## EXCERPTED DATA:
──────────
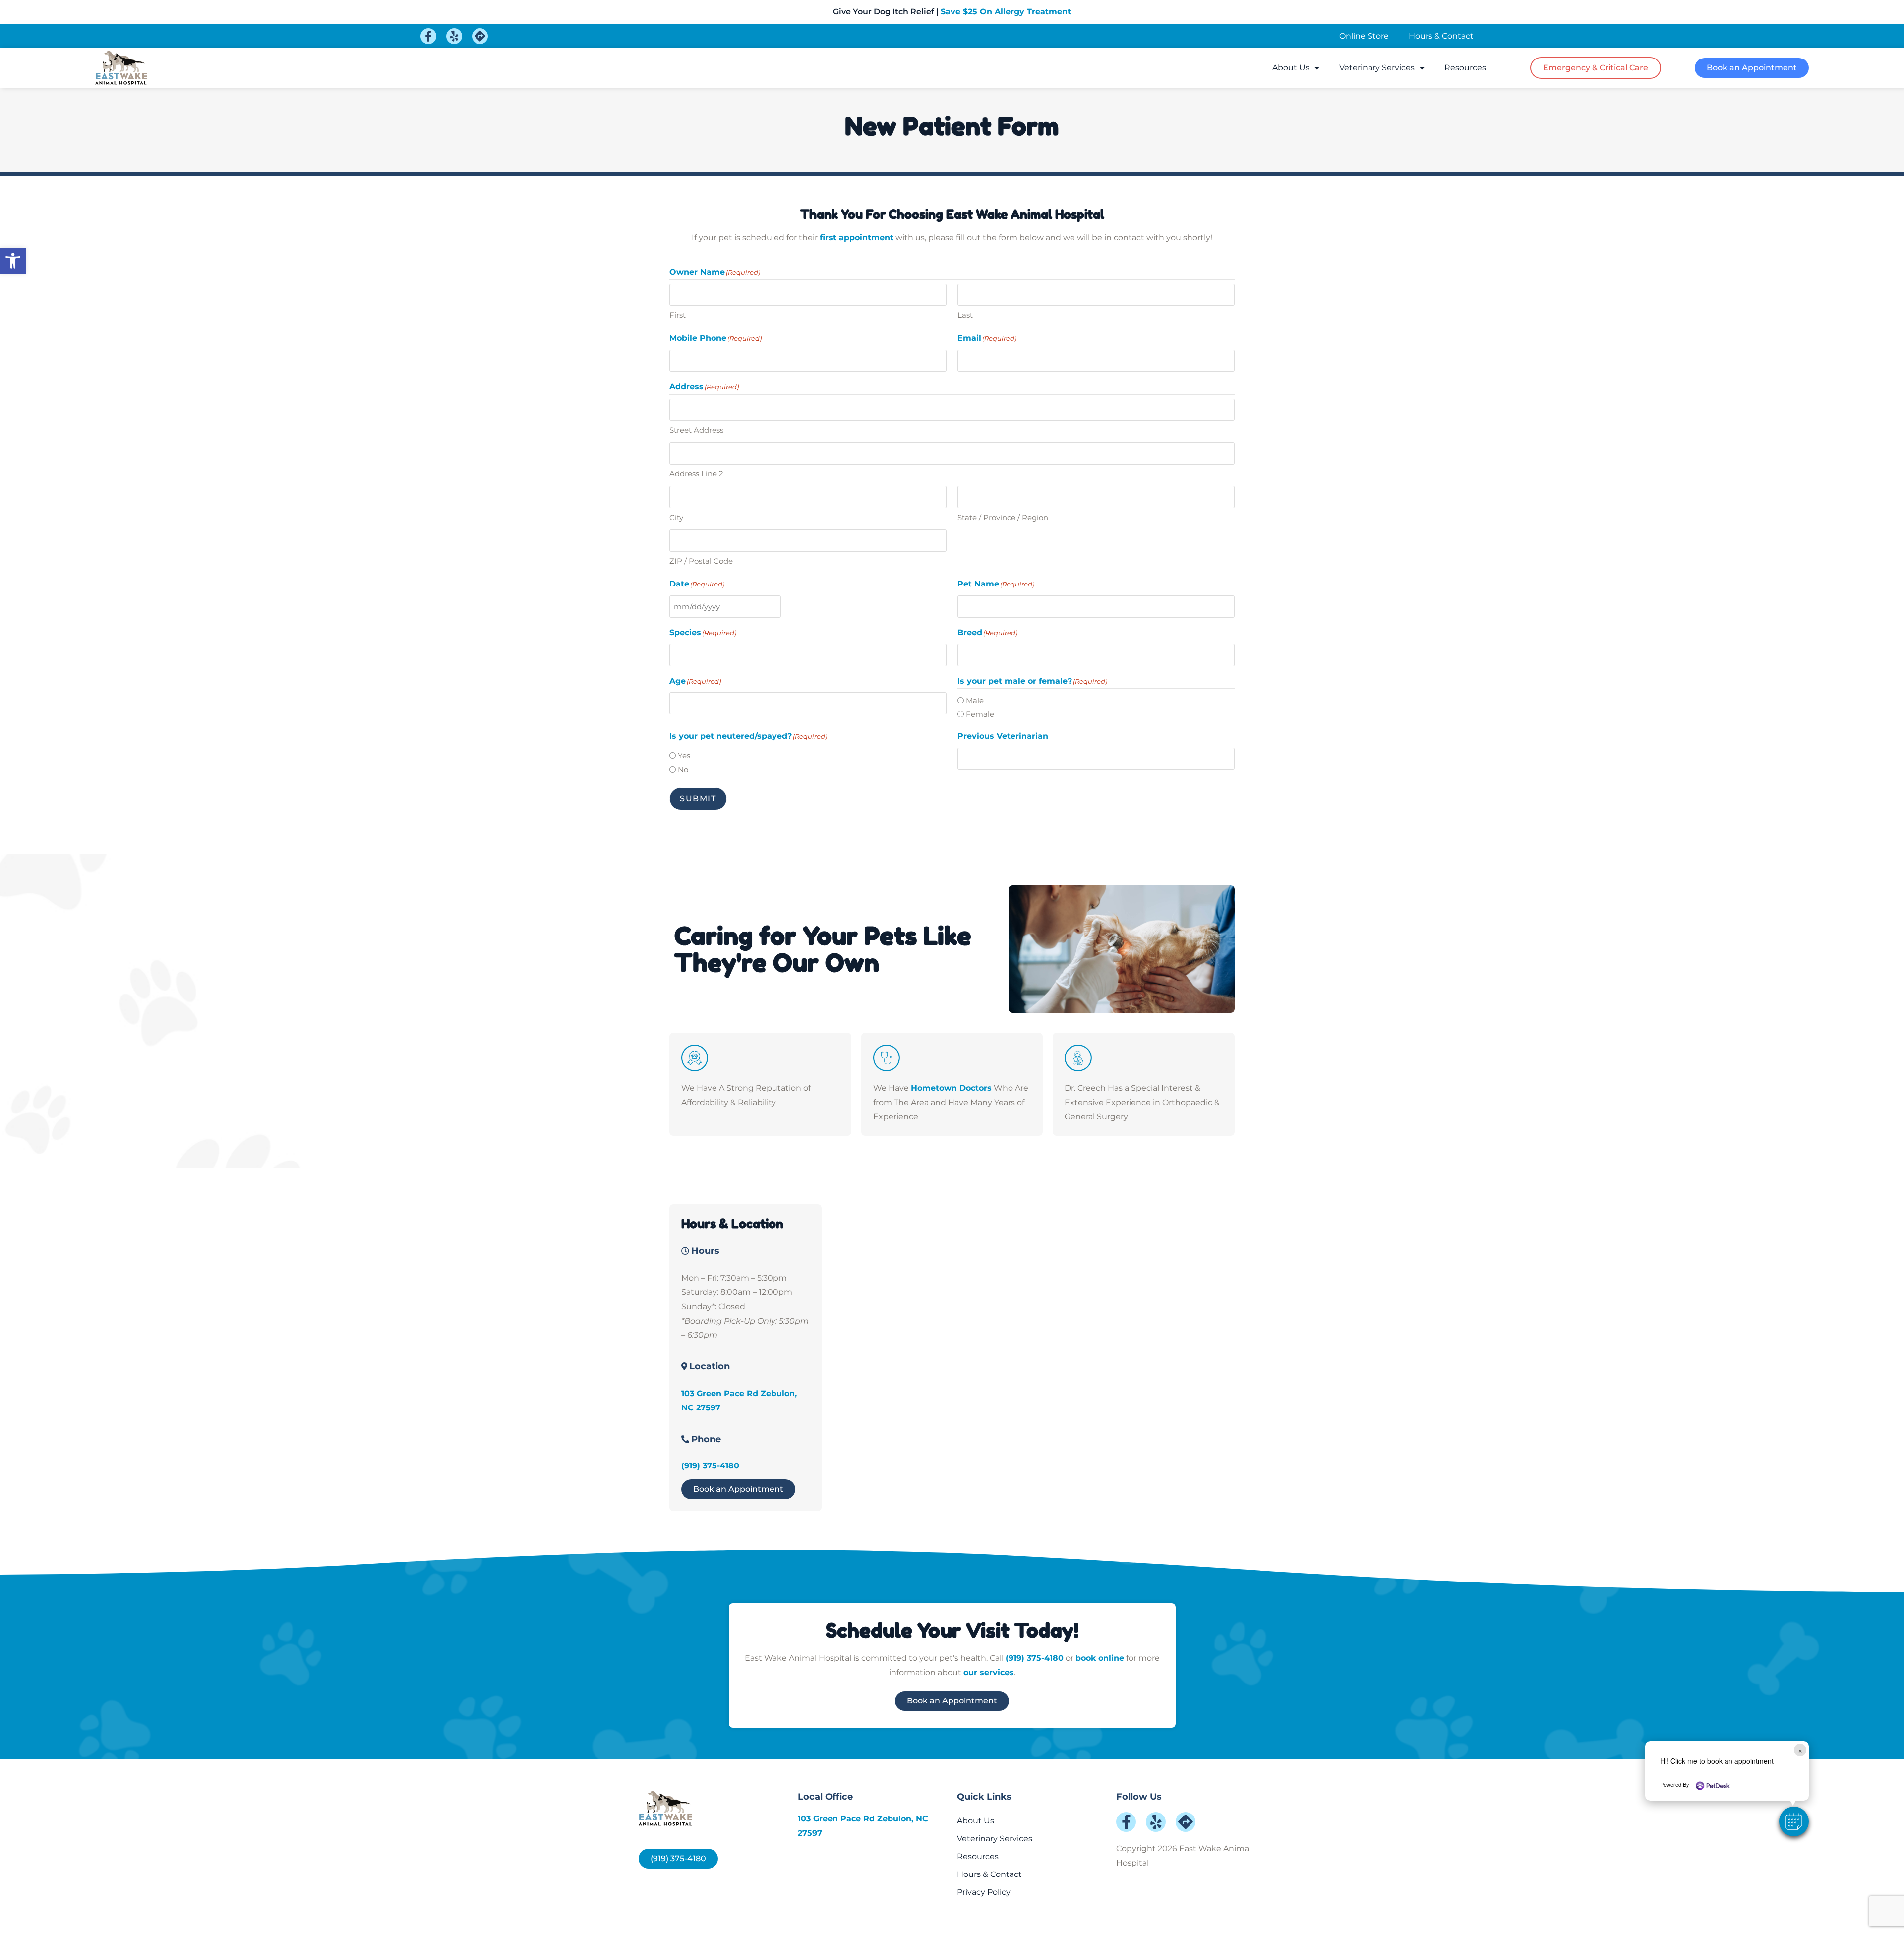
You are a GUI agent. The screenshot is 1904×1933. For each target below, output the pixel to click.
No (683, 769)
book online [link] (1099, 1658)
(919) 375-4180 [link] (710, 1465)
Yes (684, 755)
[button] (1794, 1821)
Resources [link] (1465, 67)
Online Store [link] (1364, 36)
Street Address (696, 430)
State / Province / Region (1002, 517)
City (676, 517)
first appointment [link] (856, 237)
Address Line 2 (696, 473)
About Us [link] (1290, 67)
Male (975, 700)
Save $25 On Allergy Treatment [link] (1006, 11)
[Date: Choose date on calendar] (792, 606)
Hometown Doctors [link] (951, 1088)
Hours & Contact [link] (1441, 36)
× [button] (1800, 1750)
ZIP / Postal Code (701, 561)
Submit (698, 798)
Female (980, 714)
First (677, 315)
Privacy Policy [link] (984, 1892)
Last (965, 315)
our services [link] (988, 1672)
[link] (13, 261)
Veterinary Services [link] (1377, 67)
──────────
Print all the entries exactly as they appear, without the pictures.

You are a GUI agent. The screenshot is 1904×1933. For each target below, output the pixel to click.
No (683, 769)
book online [link] (1099, 1658)
(919) 375-4180 [link] (710, 1465)
Yes (684, 755)
[button] (1794, 1821)
Resources [link] (1465, 67)
Online Store [link] (1364, 36)
Street Address (696, 430)
State / Province / Region (1002, 517)
City (676, 517)
first appointment [link] (856, 237)
Address Line 2 (696, 473)
About Us [link] (1290, 67)
Male (975, 700)
Save $25 On Allergy Treatment [link] (1006, 11)
[Date: Choose date on calendar] (792, 606)
Hometown Doctors [link] (951, 1088)
Hours & Contact [link] (1441, 36)
× [button] (1800, 1750)
ZIP / Postal Code (701, 561)
Submit (698, 798)
Female (980, 714)
First (677, 315)
Privacy Policy [link] (984, 1892)
Last (965, 315)
our services [link] (988, 1672)
[link] (13, 261)
Veterinary Services [link] (1377, 67)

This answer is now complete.